====== EXCERPTED PASSAGE

Interesting about how a lot of people here said that their moms were the ones who spearheaded the placement. Mine was exactly the opposite. My dad and stepmom were the ones who were hardcore, although all four of my parents wanted me to go. (and I don't think that my stepmom convinced my dad. They are like two peas in a pod in terms of how alike they think. It's disgusting. Although if anything, he was probably feeling protective of her, since both of them thought I was going to try to kill them.) I wasn't living with my mom, since she was in London at the time. I was living with my dad, so he and my stepmom were the ones who had to deal with me. I know that they both loved the parent workshops, whereas my mom thought they were ridiculous. She candidly said to my aunt years later that RMA did nothing for me, and didn't help me out at all. Not sure why she didn't tell me that, though. She has also said that she feels bad because it seems that everything she and my dad tried to do for me didn't work... placements, therapists, shrinks, meds, etc. What does that tell you, guys?

============

§ **ASSIGNMENT 1**: In the forum post about the writer's placement, where was the writer's mom at the time?
§ **ASSIGNMENT 2**: Write a continuation of the forum post about the writer's placement, picking up after its final sentence.

====== EXERCISE DATA

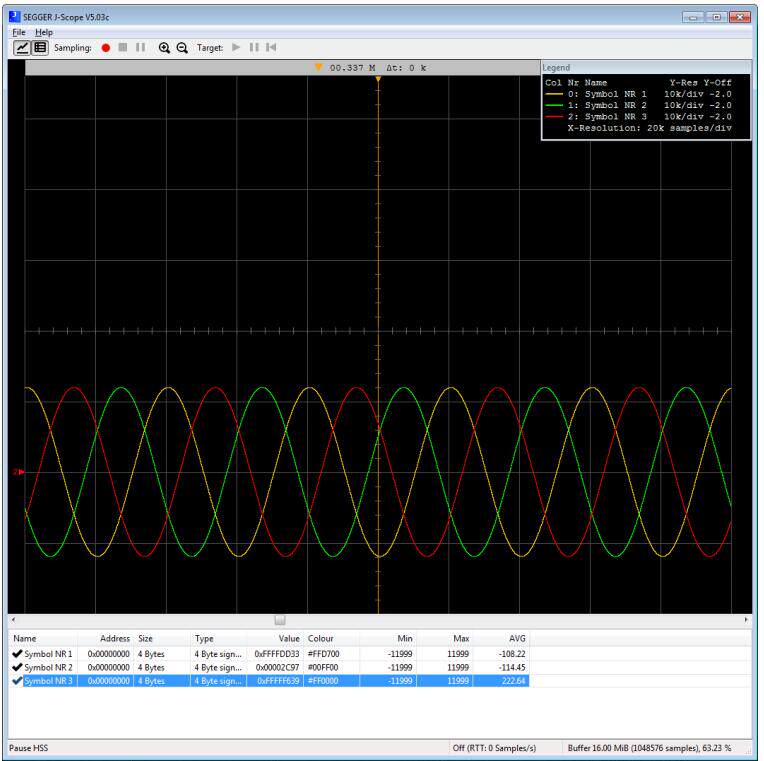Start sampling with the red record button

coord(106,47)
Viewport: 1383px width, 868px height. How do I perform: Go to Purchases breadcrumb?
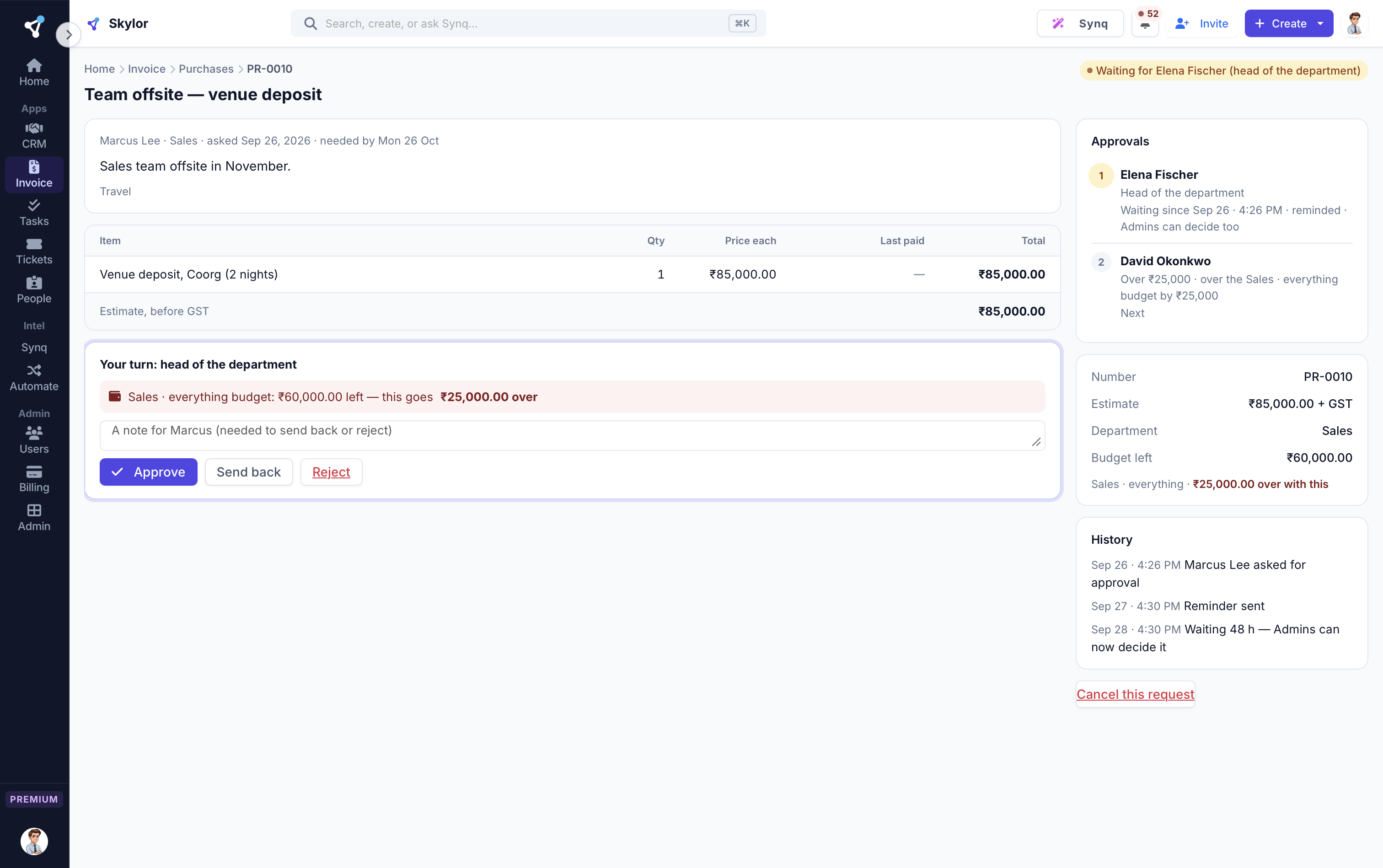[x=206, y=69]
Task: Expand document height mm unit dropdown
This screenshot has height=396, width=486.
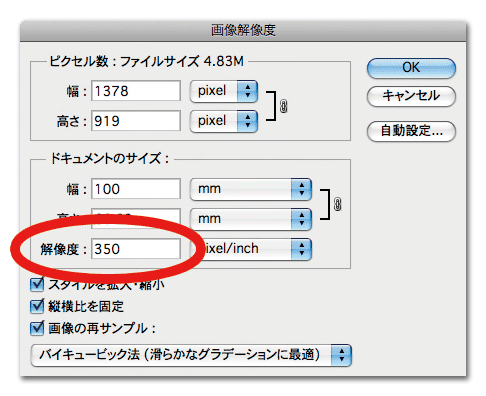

============

§ **OUTPUT 1**: London.

§ **OUTPUT 2**:
Most parents' who-put-their-kids-away betrayal didn't start with the institutionalization Most of these parents are abusive and negligent towards their kids from birth.
Not always true. In fact, I would say mostly not true. I was very close to being a "Parr baby" (RMA term for people who were kidnapped up to the school) if the "lie to your kid" trick didn't work. Fortunately, it did.
My parents were anything but negligent. They were your typical overprotective neurotic jewish parents. (Well, my mom more than my dad. He's very cold.) The reason for the deception had nothing to do with abuse and negligence, it had to do with fear. My parents, all four of them, were apparently scared to death of me. (I know, they are pussies.) As such, they never thought in a million years that I would willingly go, and they were right. You're looking at someone who has punched his mother right in the face. That doesn't excuse the deception, but think about it.. my parents were scared of me already, now... thanks to RMA admissions, they are most likely terrified, my personae most likely demonized to the point where I am completely unable to be reasoned with.
As for the question at hand...
What helped me recover?
College. That pretty much covers everything. Friends, sex, booze, drugs, music, parties, oh yeah, and school.
You try to talk program shit in college, you won't make many friends. My freshman year was quite lonely.